Extract partition metadata from index files and vep_context HT, then save for later reuse.

This function:

  • Reads partition counts from index metadata files (validated against vep_context).

  • Gets partition bounds from vep_context HT.

  • Derives partition file names from index directory names.

  • Saves all metadata to partition_info.json.

Parameters:

ht_path (str) – Path to HT.

Return type:

tuple[list[int], list[dict], list[str]]

Returns:

Tuple of (counts list, bounds list, partition file names list).

gnomad_qc.v4.annotations.recover_and_complete_vep115.reconstruct_partial_ht(schema_ref_path, output_path, partition_counts, partition_bounds, part_file_names)[source]

Reconstruct the partially written HT by updating metadata from schema reference.

Assumes the partial HT has already been copied to output_path and partition info has been read.

Parameters:
  • schema_ref_path (str) – Path to schema reference HT.

  • output_path (str) – Path to copied partial HT (will update metadata in place).

  • partition_counts (list[int]) – List of per-partition row counts.

  • partition_bounds (list[dict]) – List of per-partition range bounds.

  • part_file_names (list[str]) – List of partition file names.

Return type:

Table

Returns:

The reconstructed Hail Table.

gnomad_qc.v4.annotations.recover_and_complete_vep115.load_context_ht(version='101')[source]

Load the gnomAD context HT.

Parameters:

version (str) – Version of the context HT to load.

Return type:

Table

Returns:

Context Hail Table.

gnomad_qc.v4.annotations.recover_and_complete_vep115.load_partial_vep_ht(partial_vep_ht_path)[source]

Load the partial VEP HT.

Parameters:

partial_vep_ht_path (str) – Path to partial VEP HT.

Return type:

Table

Returns:

Partial VEP Hail Table.

gnomad_qc.v4.annotations.recover_and_complete_vep115.prepare_context_ht(ht)[source]

Prepare context HT by dropping existing VEP annotations.

Parameters:

ht (Table) – Context Hail Table.

Return type:

Table

Returns:

Prepared context Hail Table.

gnomad_qc.v4.annotations.recover_and_complete_vep115.get_variants_that_need_vep(context_ht, partial_vep_ht)[source]

Get variants that need VEP.

Parameters:
  • context_ht (Table) – Prepared context Hail Table.

  • partial_vep_ht (Table) – Partial VEP Hail Table with VEP annotations on the context HT key.

Return type:

Table

Returns:

Hail Table of variants needing VEP.

gnomad_qc.v4.annotations.recover_and_complete_vep115.filter_problematic_variants(ht)[source]

Filter out variants in regions that cause VEP to fail.

Specifically filters the chr18 centromere (chr18:15460900-20861207) which contains variants that cause VEP to return ‘-nan’ in the context field, leading to JSON parsing errors.

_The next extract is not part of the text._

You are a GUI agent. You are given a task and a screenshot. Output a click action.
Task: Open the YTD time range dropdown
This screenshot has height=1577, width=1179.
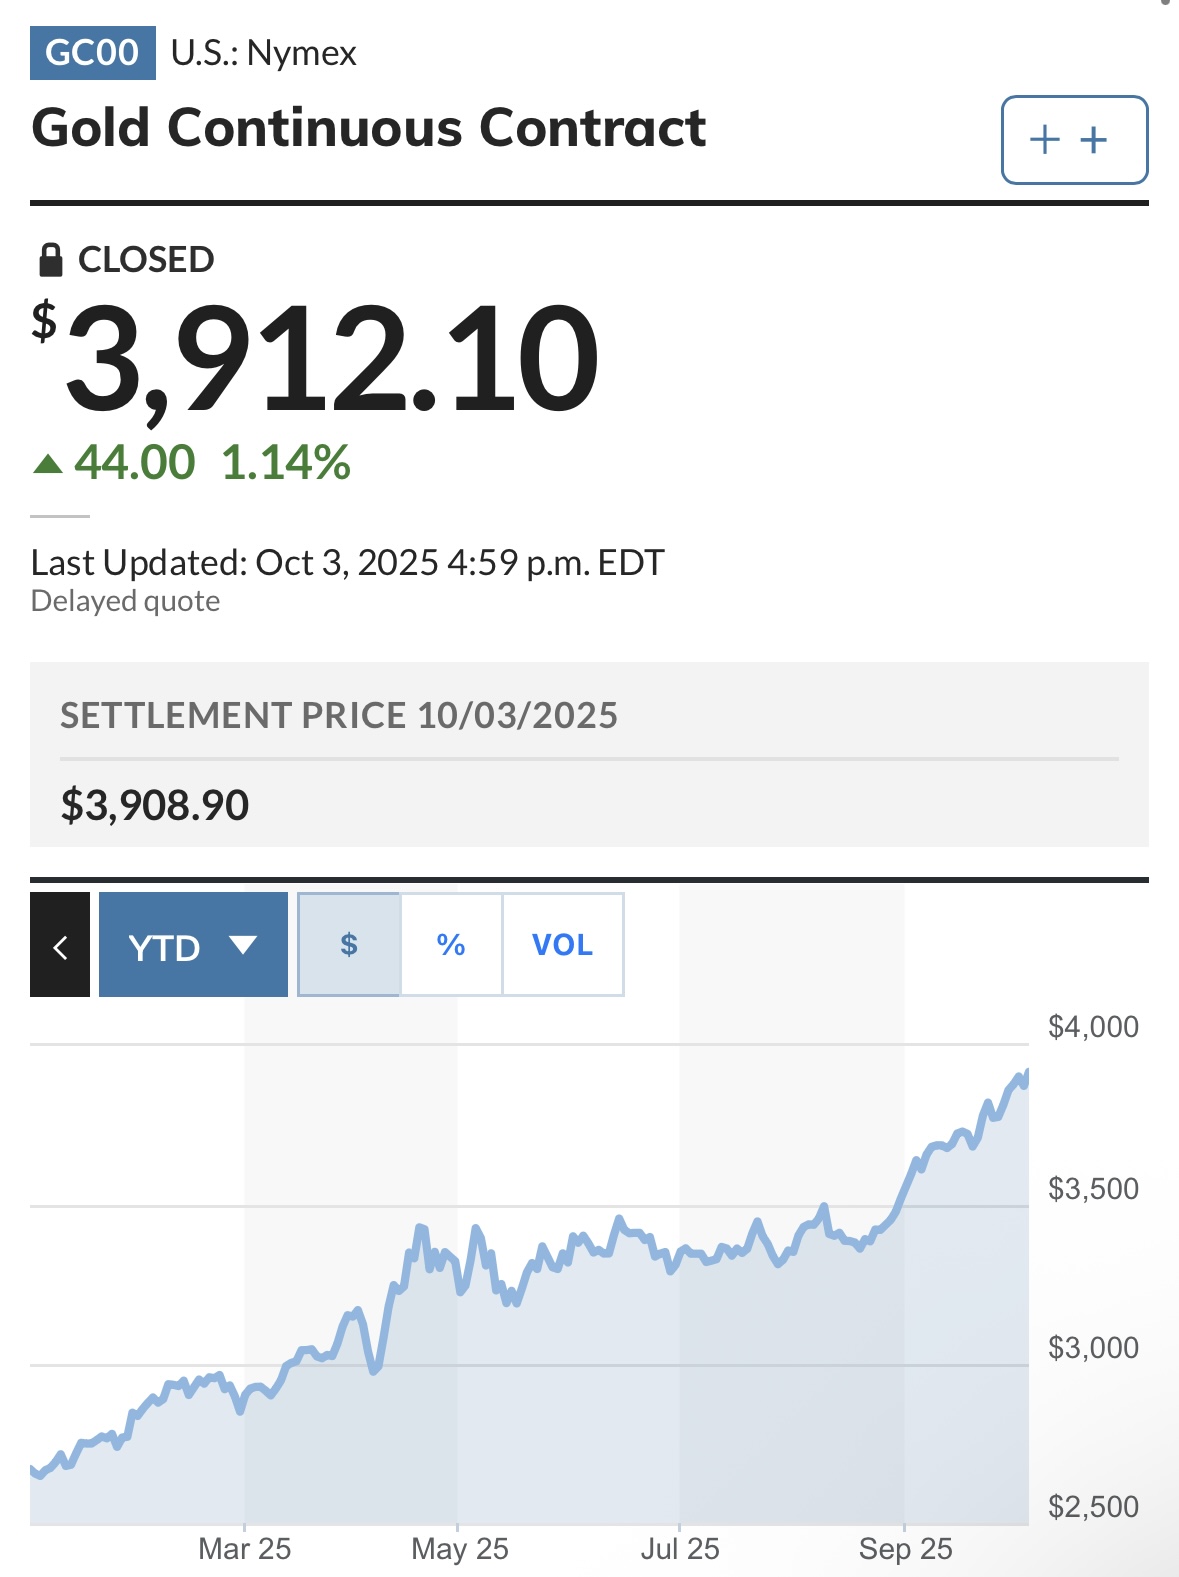(165, 945)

This region will be investigated separately.

Parameters:

ht (Table) – Hail Table to filter.

Return type:

Table

Returns:

Filtered Hail Table excluding chr18 centromere.

gnomad_qc.v4.annotations.recover_and_complete_vep115.filter_to_centromere_variants(ht)[source]

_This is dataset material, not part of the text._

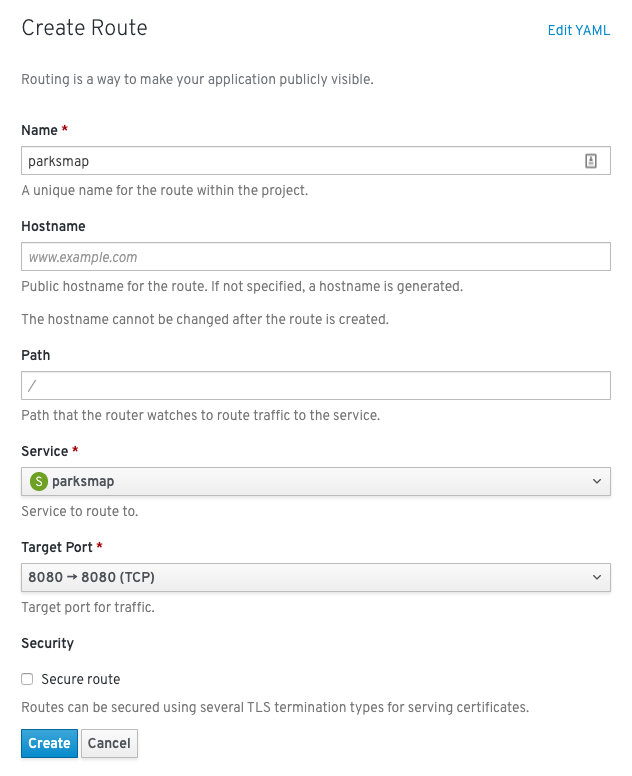Open the Service dropdown showing parksmap
This screenshot has width=632, height=776.
[x=315, y=482]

Filter to ONLY variants in the chr18 centromere region.

This function is used to isolate centromere variants for VEP processing with a modified configuration that excludes the context plugin (which causes ‘-nan’ errors).

Parameters:

ht (Table) – Hail Table to filter.

Return type:

Table

Returns:

Filtered Hail Table containing only chr18 centromere variants.

gnomad_qc.v4.annotations.recover_and_complete_vep115.run_vep_on_remaining(ht, vep_config_path='file:///vep_data/vep-gcloud.json')[source]

Run VEP on variants that need it.

Parameters:
  • ht (Table) – Hail Table of variants needing VEP.

  • vep_config_path (str) – Path to VEP config file.

Return type:

Table

Returns:

Hail Table with VEP annotations (or original if revep_count is 0).

gnomad_qc.v4.annotations.recover_and_complete_vep115.run_vep_on_centromere(ht, vep_config_path='file:///vep_data/vep-gcloud.json')[source]

Run VEP on chr18 centromere variants.

WARNING: This step requires using a VEP init script that does NOT include the ‘context’ plugin in the VEP command, as the context plugin causes ‘-nan’ errors for variants in centromeric regions.

Parameters:
  • ht (Table) – Hail Table of centromere variants needing VEP.

  • vep_config_path (str) – Path to VEP config file.

Return type:

Table

Returns:

Hail Table with VEP annotations.

gnomad_qc.v4.annotations.recover_and_complete_vep115.add_vep_metadata(ht, vep_config_path)[source]

Add VEP metadata (version, help, config) to global annotations.

Parameters:
  • ht (Table) – Hail Table with VEP annotations.

  • vep_config_path (str) – Path to VEP config file.

Return type:

Table

Returns:

Hail Table with metadata annotations.

gnomad_qc.v4.annotations.recover_and_complete_vep115.combine_vep_results(context_ht, partial_vep_ht, revep_ht, centromere_revep_ht, vep_config_path='file:///vep_data/vep-gcloud.json')[source]

Combine VEP results from partial HT and newly VEPed variants.

Annotates context HT with VEP from multiple sources in priority order:

  1. Partial VEP HT (from original run).

  2. ReVEP HT (newly VEPed non-centromere variants).

  3. Centromere ReVEP HT (VEPed centromere variants).

Variants not covered by any source will have missing VEP annotations.

Parameters:
  • context_ht (Table) – Context Hail Table.

  • partial_vep_ht (Table) – Partial VEP Hail Table with VEP annotations on the context HT key.

  • revep_ht (Table) – Hail Table with newly VEPed variants (excluding centromere).

  • centromere_revep_ht (Table) – Hail Table with VEPed centromere variants.

  • vep_config_path (str) – Path to VEP config file.

Return type:

Table

Returns:

Final combined Hail Table with VEP metadata.

gnomad_qc.v4.annotations.recover_and_complete_vep115.main(args)[source]

Run the complete VEP 115 recovery and completion annotation pipeline.

Return type:

None